_Task item_
Repeat exactly, and only, the lines below starting at the line that contains "Identify the click" and ending at the line that contains "Pets (198, 2469)", inclusive of both.

_Supplied information_
=-=-=-=-=

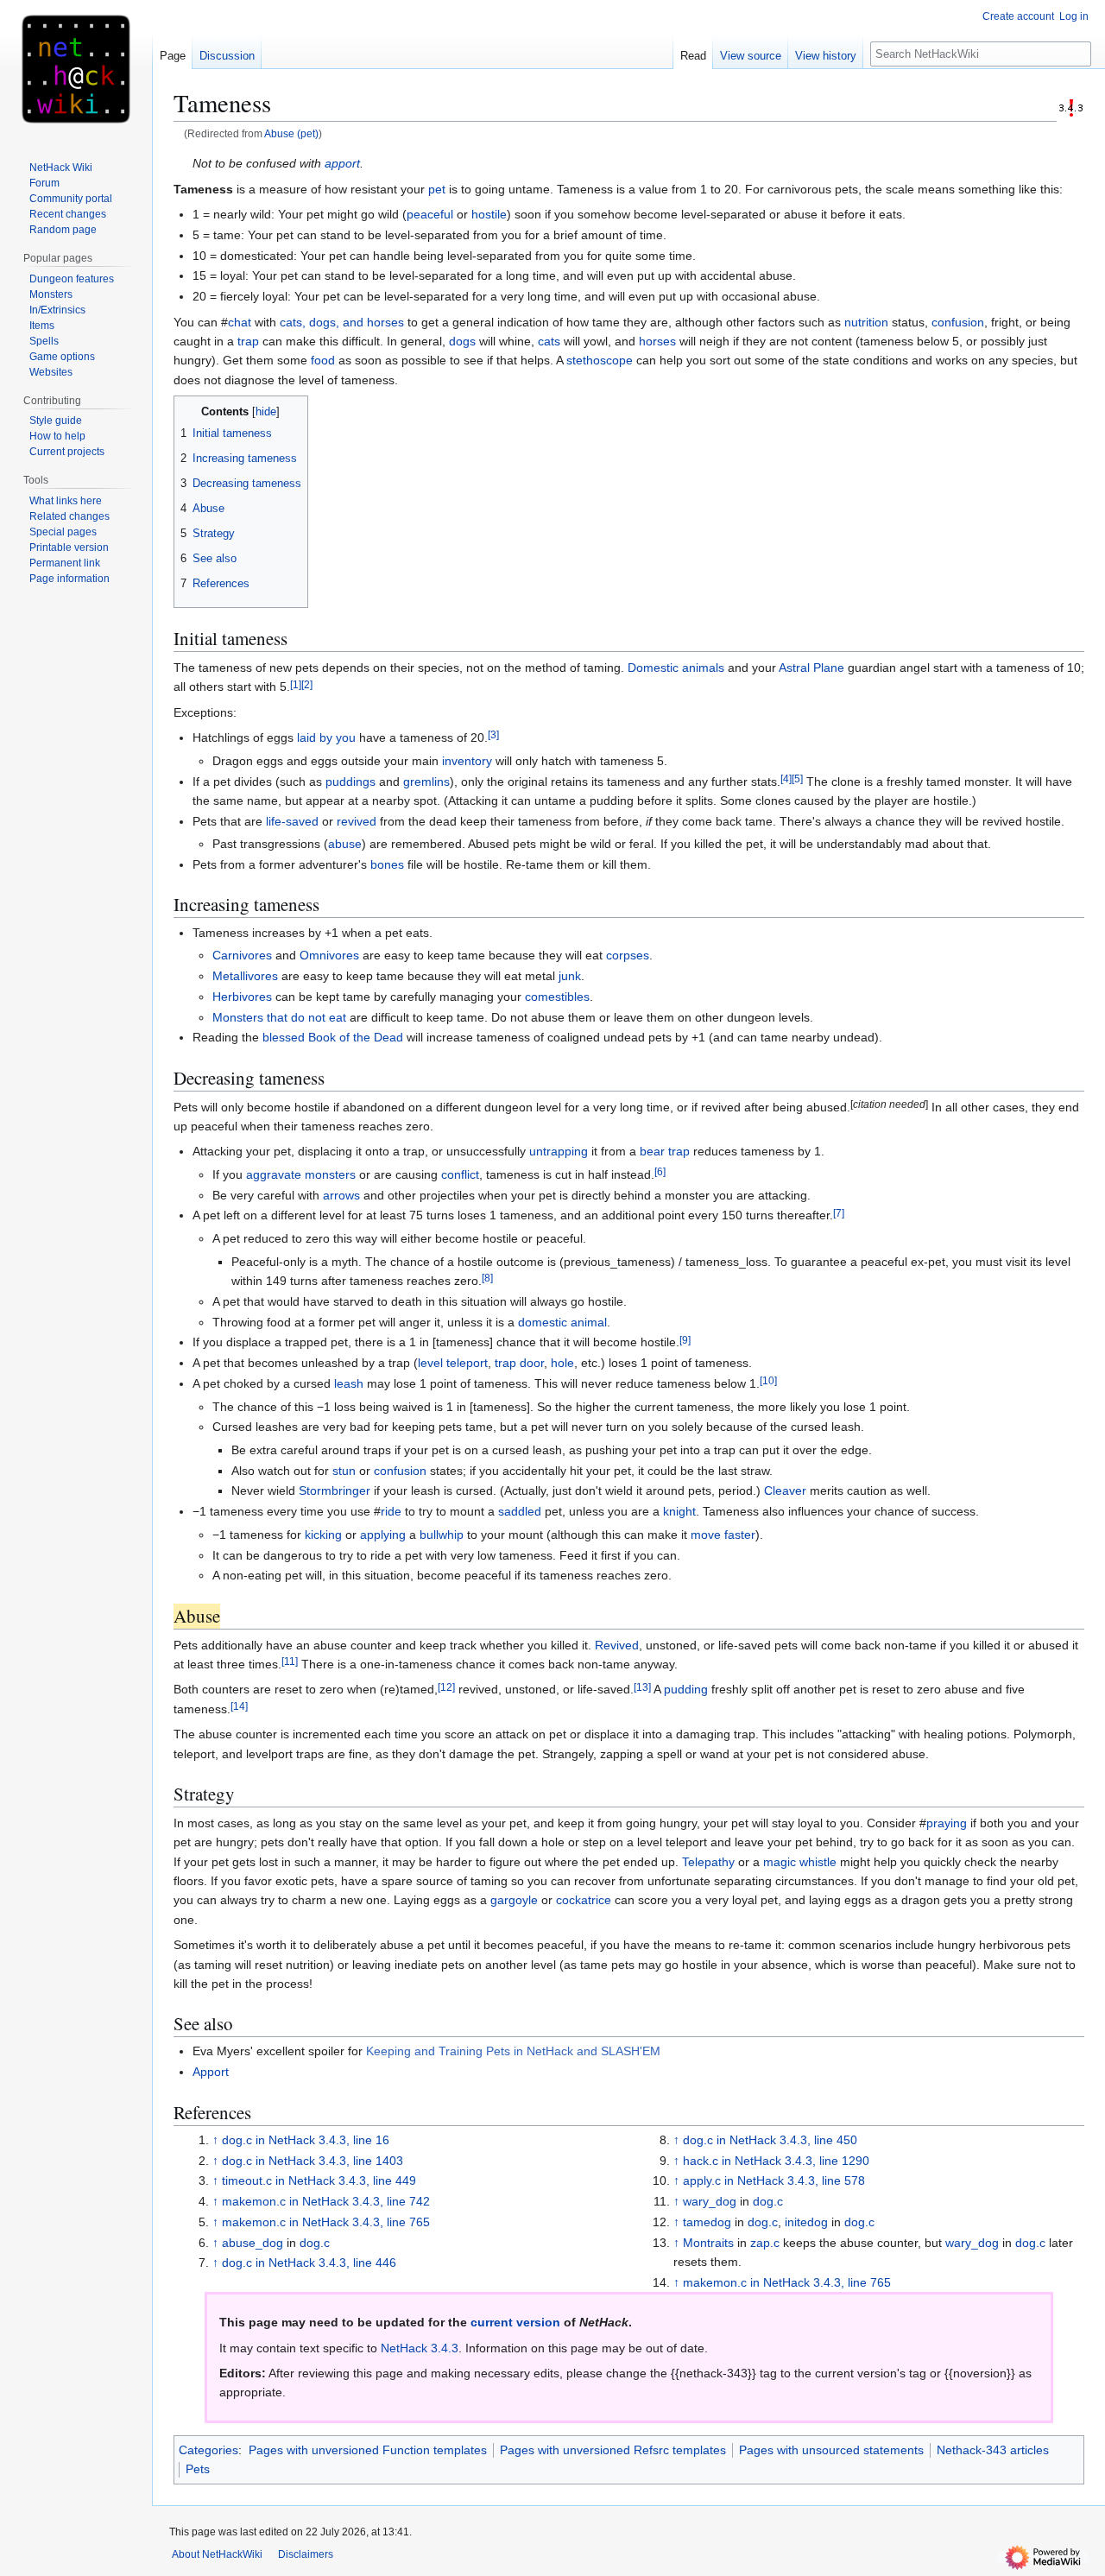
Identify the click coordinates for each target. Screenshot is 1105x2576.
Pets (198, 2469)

=-=-=-=-=

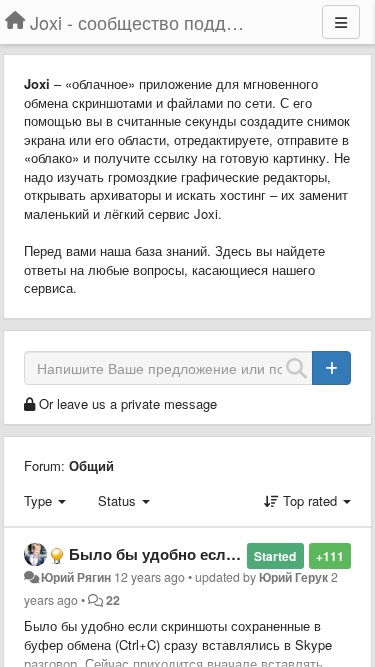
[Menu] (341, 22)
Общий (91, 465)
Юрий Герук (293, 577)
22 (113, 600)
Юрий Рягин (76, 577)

=-=-=-=-=

_Solved exercise_
Identify the click coordinates for each target. Screenshot is 1105x2576.
Pets (198, 2469)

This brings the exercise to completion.